DIRECTIONS FOR THIS TASK:
Each line of the records below that holds "section" should be copied out.

[Saved data entries]
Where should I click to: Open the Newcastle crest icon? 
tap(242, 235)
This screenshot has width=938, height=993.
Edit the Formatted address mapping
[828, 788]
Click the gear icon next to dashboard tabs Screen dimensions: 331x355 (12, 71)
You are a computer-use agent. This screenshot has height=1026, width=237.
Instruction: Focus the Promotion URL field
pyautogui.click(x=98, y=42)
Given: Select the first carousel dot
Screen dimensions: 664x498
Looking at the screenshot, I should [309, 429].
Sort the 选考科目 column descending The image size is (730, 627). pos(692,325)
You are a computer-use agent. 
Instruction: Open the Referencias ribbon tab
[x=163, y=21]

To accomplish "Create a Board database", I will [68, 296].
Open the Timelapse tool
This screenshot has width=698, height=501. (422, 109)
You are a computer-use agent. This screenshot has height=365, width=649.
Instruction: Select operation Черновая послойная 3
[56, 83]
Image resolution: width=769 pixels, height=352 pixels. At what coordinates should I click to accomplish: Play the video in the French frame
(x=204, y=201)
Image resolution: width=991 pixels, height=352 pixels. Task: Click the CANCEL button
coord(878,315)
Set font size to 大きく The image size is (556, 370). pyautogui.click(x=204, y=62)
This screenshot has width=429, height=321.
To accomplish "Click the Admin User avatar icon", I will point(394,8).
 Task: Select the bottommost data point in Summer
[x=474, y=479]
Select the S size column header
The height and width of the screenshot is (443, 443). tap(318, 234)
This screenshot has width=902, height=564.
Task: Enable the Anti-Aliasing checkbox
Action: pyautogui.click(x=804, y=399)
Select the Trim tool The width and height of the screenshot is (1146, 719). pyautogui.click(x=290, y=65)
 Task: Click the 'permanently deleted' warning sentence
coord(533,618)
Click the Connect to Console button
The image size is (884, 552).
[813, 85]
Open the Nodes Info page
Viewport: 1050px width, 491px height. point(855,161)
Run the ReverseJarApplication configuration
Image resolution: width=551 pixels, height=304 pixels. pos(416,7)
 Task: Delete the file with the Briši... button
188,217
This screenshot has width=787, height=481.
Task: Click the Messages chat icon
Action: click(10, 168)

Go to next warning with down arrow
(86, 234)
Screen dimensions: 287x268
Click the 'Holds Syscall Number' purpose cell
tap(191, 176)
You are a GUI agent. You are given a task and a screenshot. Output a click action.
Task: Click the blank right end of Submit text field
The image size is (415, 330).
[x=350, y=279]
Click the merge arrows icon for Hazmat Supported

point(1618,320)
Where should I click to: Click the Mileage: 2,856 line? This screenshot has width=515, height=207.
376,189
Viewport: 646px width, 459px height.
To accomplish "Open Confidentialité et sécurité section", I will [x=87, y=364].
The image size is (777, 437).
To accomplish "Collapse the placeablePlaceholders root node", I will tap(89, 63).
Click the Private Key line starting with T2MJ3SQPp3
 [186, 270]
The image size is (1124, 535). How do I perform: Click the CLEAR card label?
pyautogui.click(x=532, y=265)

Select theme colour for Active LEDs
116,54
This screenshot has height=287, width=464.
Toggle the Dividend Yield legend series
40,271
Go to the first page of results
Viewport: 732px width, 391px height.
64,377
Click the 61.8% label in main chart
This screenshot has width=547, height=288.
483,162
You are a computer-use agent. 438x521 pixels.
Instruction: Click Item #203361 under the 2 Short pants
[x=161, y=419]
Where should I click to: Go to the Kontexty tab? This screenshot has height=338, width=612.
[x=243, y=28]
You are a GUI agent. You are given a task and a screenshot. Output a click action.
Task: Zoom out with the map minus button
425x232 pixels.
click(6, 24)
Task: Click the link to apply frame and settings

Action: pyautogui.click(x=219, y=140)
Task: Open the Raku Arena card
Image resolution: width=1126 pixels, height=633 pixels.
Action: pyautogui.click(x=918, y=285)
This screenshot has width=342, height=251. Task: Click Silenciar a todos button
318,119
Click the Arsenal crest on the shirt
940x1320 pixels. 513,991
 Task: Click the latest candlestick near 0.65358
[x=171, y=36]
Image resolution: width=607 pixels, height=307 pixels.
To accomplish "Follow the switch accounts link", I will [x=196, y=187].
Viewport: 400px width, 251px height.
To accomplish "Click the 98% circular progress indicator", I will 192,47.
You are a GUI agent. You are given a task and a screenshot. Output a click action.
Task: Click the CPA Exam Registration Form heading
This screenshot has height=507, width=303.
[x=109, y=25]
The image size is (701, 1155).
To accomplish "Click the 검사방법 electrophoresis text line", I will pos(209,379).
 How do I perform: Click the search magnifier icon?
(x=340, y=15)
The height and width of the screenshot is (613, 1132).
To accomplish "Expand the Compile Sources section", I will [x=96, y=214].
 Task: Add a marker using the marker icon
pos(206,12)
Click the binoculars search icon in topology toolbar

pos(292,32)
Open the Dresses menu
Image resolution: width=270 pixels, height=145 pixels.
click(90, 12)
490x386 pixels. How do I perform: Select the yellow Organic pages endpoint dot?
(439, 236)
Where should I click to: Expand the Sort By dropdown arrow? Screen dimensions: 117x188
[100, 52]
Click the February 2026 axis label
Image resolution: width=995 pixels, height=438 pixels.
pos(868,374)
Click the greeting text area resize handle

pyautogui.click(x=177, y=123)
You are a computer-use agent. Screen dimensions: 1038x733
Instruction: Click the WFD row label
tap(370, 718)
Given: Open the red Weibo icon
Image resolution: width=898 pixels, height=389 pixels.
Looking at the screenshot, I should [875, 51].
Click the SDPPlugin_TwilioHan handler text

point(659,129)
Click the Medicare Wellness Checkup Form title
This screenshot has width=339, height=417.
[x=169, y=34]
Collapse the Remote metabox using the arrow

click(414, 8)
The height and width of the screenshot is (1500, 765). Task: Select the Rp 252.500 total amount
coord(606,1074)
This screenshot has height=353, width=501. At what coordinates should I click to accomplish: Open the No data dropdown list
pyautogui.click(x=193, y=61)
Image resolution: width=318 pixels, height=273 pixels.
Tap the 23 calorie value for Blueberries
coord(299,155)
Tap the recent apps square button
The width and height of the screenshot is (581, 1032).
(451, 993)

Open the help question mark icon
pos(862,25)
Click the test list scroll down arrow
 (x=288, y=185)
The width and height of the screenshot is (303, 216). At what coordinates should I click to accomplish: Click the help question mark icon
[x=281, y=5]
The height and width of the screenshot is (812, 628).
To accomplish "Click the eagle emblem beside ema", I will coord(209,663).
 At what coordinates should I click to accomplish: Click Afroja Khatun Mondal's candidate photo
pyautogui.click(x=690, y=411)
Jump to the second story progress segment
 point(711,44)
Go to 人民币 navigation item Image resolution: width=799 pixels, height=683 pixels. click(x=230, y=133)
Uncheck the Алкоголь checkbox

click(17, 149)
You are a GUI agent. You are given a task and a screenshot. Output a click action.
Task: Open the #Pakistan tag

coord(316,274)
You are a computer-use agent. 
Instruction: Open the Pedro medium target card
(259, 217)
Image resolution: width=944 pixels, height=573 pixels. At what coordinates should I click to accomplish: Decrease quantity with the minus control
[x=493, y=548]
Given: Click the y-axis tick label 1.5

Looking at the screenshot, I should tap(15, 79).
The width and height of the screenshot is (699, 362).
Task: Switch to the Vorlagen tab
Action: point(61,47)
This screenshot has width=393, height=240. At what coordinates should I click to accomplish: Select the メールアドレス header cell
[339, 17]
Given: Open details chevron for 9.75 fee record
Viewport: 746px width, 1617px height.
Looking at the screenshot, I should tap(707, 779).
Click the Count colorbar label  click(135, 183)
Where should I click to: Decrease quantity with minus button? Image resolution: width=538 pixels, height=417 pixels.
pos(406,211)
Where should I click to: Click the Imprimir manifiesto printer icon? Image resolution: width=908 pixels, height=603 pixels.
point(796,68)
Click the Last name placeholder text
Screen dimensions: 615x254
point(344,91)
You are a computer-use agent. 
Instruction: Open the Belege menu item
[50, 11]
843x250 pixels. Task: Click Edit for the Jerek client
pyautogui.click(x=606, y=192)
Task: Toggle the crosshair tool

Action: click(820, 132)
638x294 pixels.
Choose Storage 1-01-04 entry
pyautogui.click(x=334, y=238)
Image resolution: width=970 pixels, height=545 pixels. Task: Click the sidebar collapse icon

REPLY TO THE TASK:
To accomplish "Open Confidentialité et sécurité section", I will [x=87, y=364].
To accomplish "Expand the Compile Sources section", I will [x=96, y=214].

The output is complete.